**Exercise requirements**
Pick out all lines with the word "agent" from the records that follow.

Excerpts from a dataset:

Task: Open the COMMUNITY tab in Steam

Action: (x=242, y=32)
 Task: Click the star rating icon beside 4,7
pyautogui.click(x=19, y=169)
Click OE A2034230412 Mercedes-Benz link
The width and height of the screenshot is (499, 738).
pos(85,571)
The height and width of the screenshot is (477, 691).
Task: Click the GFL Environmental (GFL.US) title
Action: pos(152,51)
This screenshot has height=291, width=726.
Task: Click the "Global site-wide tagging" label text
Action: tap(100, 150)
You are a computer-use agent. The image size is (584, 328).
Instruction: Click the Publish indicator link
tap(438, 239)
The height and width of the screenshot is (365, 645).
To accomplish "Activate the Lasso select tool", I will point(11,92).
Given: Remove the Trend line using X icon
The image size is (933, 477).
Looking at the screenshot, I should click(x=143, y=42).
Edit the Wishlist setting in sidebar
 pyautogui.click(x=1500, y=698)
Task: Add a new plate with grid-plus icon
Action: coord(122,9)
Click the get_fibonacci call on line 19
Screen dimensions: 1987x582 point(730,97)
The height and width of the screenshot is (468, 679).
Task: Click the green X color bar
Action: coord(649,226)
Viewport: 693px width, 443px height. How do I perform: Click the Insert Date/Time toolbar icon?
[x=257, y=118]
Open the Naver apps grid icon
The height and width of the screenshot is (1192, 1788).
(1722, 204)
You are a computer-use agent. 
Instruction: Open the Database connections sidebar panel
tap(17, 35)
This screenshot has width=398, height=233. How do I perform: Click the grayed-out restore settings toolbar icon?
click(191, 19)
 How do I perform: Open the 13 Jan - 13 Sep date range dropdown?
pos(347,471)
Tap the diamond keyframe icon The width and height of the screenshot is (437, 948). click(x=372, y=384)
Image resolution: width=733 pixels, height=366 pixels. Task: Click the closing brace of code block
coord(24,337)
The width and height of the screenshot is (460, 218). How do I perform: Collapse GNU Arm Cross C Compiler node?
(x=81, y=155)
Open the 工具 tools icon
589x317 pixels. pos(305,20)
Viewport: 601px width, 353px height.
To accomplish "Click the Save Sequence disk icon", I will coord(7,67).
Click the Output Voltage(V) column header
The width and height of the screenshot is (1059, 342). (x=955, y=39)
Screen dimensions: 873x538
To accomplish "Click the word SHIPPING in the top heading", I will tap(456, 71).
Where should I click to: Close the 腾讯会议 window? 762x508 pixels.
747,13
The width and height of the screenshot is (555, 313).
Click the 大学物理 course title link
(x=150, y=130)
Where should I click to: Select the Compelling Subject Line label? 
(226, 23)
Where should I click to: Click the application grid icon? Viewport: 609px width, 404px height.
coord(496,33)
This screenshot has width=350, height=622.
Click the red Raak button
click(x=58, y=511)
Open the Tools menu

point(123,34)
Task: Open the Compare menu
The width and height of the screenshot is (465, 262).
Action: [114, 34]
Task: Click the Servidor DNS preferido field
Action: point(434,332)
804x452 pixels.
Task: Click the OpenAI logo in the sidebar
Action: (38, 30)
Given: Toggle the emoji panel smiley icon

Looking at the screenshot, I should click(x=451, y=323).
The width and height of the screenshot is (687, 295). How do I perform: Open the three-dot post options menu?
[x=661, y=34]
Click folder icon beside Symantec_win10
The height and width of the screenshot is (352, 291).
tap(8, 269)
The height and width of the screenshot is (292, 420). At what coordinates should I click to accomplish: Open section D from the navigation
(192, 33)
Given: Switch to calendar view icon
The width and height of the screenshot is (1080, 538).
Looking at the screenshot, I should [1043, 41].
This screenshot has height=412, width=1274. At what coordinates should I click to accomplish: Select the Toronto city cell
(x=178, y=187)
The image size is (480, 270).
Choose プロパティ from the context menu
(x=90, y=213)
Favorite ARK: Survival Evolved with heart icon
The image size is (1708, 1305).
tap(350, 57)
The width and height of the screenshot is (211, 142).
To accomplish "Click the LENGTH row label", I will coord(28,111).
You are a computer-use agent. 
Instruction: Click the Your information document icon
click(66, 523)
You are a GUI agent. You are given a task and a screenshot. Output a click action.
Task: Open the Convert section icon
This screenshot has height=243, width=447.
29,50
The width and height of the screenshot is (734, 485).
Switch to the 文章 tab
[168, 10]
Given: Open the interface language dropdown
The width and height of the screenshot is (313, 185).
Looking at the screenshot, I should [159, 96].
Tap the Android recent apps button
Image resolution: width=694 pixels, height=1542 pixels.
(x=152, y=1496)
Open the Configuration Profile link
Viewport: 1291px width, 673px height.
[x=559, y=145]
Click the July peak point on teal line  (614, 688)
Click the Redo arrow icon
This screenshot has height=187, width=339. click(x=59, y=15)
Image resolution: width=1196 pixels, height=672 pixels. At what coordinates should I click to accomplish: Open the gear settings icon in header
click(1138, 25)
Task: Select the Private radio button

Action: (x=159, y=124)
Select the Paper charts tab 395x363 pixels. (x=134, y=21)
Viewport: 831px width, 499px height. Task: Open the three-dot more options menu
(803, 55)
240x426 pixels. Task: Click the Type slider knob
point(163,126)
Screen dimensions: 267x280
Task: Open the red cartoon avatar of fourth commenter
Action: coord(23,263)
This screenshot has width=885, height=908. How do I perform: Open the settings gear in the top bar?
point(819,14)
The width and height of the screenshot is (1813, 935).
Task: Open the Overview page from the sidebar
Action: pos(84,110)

**Answer to this exercise**
You are a computer-use agent. The image size is (584, 328).
You are a computer-use agent. 
You are a computer-use agent. 
You are a GUI agent. You are given a task and a screenshot. Output a click action.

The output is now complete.